Painted when Ruysch was only nineteen years old, this exceptional still life of a mossy forest floor was likely inspired by the work of her father, Frederik Ruysch, who was an eminent professor of anatomy and botany. The bright opium poppy that commands the viewer’s attention towards the centre of the canvas is surrounded by an abundance of plants and insects, including carnations, cornflowers, a grasshopper, a dragon-fly, and numerous types of butterfly.
Ruysch's earliest dated work predates the present canvas by only two years. Her focus on woodland elements, as opposed to floral bouquets, is typical of her early works dated to the 1680s. This painting demonstrates her already prodigious talent and flare for composition and colouring, as well as the extraordinary accuracy and naturalism of her technique and execution. The influence of her master Willem van Aelst (to whom she was apprenticed at the age of sixteen) is visible in the fine finish of the painted surface, in addition to the inclusion of the turned-away poppy: a signature feature of Van Aelst’s work.1 The variety of plants and the dramatic setting against the darkness of the woodland speaks to the influence of the leading innovator of the Dutch forest floor still life, Otto Marseus van Schrieck. Ruysch pays particular tribute to Van Schrieck through her decision to sign this painting on top of the mossy bank, just as he had done so often.2 A larger canvas of the same subject is in the Glasgow Art Gallery.3 This work, which is likely to date to the same period, is similar in composition and shares certain motifs, such as the upturned carnation and the reverse of the poppy head.

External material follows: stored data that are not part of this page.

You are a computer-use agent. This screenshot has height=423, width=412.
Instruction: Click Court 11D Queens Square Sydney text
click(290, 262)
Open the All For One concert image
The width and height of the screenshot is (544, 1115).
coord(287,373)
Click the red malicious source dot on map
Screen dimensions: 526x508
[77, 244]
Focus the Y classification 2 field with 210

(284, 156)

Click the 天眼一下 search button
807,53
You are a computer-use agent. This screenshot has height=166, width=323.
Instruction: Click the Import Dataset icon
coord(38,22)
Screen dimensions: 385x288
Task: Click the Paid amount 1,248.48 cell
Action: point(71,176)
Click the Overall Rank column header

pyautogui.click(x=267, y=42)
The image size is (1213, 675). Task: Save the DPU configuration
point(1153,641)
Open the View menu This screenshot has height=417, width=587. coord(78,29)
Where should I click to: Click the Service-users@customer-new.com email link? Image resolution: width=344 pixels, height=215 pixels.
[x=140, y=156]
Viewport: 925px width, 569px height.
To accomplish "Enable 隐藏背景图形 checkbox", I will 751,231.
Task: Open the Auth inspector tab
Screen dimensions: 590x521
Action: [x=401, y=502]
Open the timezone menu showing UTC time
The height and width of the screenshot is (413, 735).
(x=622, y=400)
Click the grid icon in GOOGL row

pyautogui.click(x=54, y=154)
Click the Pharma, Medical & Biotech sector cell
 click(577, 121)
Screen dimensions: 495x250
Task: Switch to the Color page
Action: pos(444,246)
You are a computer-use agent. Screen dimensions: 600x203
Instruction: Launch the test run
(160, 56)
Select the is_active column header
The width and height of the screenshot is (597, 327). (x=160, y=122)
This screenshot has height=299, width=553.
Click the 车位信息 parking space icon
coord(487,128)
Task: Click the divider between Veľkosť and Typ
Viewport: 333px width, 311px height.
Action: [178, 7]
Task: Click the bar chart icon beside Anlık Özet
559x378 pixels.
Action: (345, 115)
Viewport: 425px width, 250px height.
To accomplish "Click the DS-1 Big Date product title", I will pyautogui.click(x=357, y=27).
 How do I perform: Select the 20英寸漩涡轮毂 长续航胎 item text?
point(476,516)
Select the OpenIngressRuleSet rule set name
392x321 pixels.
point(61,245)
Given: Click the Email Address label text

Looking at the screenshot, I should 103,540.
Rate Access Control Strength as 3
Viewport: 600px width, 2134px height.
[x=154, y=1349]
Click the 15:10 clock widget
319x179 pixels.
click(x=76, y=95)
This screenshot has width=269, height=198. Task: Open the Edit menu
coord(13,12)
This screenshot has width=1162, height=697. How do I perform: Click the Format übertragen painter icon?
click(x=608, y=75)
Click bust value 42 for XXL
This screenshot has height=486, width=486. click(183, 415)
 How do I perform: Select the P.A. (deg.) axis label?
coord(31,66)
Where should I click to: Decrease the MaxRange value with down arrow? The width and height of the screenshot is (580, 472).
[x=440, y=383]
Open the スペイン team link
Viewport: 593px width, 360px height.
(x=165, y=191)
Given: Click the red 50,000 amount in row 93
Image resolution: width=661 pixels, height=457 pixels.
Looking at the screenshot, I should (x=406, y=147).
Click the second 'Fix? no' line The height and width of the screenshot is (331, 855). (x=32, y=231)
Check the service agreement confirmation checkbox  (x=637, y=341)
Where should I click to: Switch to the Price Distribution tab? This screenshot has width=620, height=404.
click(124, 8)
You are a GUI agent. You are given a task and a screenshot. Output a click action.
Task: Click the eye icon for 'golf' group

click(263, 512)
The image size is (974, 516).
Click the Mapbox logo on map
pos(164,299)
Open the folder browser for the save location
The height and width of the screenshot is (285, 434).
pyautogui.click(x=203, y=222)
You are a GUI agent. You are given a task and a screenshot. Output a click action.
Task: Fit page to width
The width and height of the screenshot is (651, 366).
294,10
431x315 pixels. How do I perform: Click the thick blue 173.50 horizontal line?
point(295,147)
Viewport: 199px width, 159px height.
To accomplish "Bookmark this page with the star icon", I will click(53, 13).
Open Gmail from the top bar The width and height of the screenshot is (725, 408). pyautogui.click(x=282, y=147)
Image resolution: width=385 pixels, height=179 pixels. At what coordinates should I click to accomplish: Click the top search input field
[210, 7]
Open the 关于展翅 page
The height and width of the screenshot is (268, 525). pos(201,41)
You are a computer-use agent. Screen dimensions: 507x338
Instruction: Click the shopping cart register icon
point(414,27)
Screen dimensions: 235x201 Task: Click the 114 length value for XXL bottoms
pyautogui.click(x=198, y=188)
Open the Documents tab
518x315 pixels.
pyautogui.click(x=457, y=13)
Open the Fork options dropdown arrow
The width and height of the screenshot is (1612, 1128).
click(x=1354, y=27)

Ruysch’s career spanned over sixty years and she achieved international acclaim within her own lifetime. She is today considered to be one of the greatest exponents of still life from the Golden Age of either sex, and one of the most gifted female painters in art history.
1 See Berardi 1998, p. 304.
2 See Berardi 1998, p. 298.
3 93.7 x 71.7 cm.; inv. no. 45; see Grant 1956, p. 27, cat. no. 22.